Pour rappel, elle cite la définition de la communication responsable, telle qu’elle est établie par l’ADEME : "une communication plus sensible aux enjeux écologiques, davantage à l’écoute du Vivant, une communication qui s’interroge autant sur le fond et sur la forme des messages, une communication qui intègre également la notion d’urgence."
« La communication responsable, c’est donc une communication qui prend ses responsabilités dans un contexte de transition écologique », résume notre experte. Concrètement, Véronique Souchet l’appuie à trois piliers :
- L’écocommunication : ou écoéditorialisation centrée sur l’authenticité des messages, leur formulation et le respect des réglementations.
- L’écoconception : ou comment envisager ses actions avec une approche de cycle de vie, de la conception à la diffusion, en passant par la production. Identifier ses leviers d’action sur toute la chaîne de valeur.
- La socioconception : comment on dialogue et co-construit un message avec toutes les parties prenantes.
Pas de bonne stratégie RSE sans bonne communication
Il n’existe pas de bonne stratégie RSE qui ne prend pas en compte la communication. À chaque organisation dès lors, de s’organiser en conséquence. « Il existe par exemple des entreprises qui placent, dans leur organigramme, la RSE et la direction de la communication au même niveau, poursuit notre spécialiste. Il est essentiel que les directions RSE et Communication dialoguent. Les communicants doivent porter de manière durable et responsable les engagements de l’entreprise de manière alignée. Pour cela, ces instances doivent travailler main dans la main pour obtenir tous les éléments de preuve factuels qui nourrissent le discours. »
Au passage, il y a aussi des risques réputationnels. Pour rappel, en vertu de la Loi Climat et résilience, le greenwashing, c’est-à-dire toute forme de communication écologique trompeuse, peut être puni de deux ans d’emprisonnement et 300 000 euros d’amende. « Et quand ces deux directions ne se parlent pas, on risque aussi un phénomène de "greenhushing", soit une frilosité à aborder certains sujets de peur de mal les traiter. »
Idéalement,la communication doit pouvoir intégrer tous les éléments de la RSE. « Pour bien collaborer, certaines organisations adoptent des comités rédactionnels avec des chartes et process de validation des messages, observe Véronique Souchet. Cela se passe aussi au niveau du reporting. Tous les documents officiels que produit la RSE peuvent aussi être co-redigés avec le service communication. »
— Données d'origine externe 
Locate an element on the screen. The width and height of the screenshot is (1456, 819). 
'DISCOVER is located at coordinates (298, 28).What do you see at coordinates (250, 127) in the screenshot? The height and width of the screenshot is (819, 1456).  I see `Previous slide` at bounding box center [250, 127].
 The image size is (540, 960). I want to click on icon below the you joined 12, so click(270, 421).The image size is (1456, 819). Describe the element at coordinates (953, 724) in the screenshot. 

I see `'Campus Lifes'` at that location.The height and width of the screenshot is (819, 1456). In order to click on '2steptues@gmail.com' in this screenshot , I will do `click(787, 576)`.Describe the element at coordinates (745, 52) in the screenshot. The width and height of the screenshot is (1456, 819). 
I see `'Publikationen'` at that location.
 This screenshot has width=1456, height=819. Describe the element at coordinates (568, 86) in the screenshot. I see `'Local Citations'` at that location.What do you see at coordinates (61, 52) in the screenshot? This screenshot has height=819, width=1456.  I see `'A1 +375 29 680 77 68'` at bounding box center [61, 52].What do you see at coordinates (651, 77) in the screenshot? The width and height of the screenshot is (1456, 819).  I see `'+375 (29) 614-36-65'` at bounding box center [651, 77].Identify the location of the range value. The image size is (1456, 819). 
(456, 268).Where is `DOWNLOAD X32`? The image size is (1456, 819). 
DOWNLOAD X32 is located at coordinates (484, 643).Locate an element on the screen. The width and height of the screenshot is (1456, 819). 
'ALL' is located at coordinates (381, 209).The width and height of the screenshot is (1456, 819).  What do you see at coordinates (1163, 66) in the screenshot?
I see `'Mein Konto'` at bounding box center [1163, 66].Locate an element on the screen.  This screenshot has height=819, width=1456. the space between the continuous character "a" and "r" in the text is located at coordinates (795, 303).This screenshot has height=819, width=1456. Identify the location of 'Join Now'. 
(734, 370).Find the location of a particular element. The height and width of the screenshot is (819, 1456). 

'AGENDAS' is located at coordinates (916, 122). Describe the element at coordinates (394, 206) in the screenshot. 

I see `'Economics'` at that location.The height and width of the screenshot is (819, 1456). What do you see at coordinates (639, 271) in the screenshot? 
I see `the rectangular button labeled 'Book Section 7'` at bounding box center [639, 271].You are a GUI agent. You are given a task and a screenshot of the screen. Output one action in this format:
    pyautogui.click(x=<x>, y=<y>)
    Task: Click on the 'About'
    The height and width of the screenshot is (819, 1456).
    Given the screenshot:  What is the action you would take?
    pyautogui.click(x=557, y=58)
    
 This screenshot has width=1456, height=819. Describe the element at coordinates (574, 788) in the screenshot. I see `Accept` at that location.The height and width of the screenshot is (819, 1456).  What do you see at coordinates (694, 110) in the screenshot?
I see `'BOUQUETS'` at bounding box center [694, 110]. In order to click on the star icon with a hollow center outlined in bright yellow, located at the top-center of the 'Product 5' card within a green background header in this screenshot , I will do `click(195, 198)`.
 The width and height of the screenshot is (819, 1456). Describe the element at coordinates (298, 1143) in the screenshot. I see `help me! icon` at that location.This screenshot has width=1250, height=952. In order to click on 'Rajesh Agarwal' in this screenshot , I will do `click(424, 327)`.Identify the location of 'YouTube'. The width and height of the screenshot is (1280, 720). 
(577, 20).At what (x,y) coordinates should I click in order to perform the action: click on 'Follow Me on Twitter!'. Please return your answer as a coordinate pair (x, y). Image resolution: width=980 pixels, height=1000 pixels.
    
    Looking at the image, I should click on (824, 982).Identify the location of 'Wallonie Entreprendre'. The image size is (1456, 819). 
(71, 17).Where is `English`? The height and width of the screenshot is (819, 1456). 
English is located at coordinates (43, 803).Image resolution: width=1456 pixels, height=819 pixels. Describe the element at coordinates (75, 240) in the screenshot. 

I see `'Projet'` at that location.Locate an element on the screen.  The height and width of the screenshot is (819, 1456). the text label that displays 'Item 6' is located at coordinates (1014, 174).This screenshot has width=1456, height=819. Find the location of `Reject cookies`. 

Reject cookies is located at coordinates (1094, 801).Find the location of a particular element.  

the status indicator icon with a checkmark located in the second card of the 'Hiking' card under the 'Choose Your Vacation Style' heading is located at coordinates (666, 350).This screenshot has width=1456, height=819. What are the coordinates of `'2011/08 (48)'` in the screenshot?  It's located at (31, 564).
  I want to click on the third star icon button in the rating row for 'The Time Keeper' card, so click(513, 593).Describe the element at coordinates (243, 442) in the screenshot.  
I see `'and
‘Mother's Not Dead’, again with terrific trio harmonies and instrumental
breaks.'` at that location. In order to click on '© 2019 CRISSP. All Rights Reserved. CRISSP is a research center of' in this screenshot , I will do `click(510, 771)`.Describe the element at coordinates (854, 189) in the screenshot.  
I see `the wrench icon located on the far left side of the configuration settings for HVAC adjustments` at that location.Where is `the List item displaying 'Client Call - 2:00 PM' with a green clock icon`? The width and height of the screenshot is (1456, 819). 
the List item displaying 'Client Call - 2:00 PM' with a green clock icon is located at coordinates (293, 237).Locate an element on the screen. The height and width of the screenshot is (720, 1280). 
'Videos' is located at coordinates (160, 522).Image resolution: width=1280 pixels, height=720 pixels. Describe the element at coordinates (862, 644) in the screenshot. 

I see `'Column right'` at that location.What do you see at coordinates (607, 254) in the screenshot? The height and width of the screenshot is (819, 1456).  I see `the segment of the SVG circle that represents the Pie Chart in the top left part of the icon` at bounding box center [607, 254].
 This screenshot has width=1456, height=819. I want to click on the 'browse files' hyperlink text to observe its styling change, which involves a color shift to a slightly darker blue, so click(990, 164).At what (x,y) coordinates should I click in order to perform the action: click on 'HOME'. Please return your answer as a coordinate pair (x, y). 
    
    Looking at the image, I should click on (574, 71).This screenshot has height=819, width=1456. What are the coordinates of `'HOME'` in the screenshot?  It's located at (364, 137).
Mais l’alignement nécessaire des actions de la RSE et des messages diffusés suppose une compréhension mutuelle, une culture commune et un vrai changement de paradigme. « Les communicants sont parfois soumis à des injonctions contradictoires. Augmenter par exemple la visibilité des posts sur les medias sociaux tout en communicant moins fréquemment. Il devient en effet nécessaire de faire moins et mieux, et surtout réfléchir systématiquement à la pertinence de ses actions, leur impact et les éléments de preuve. » Le rôle de la communication est alors de porter le message responsable de la RSE, en étant économe en ressources, respectueux des parties prenantes, tout en intégrant de nouveaux imaginaires pour accompagner des changements de comportement.
Conclusion de notre experte face à un tel défi : « Je dirais qu’on est à la fois sur les deux approches : "la RSE de la communication" et "la communication sur la RSE".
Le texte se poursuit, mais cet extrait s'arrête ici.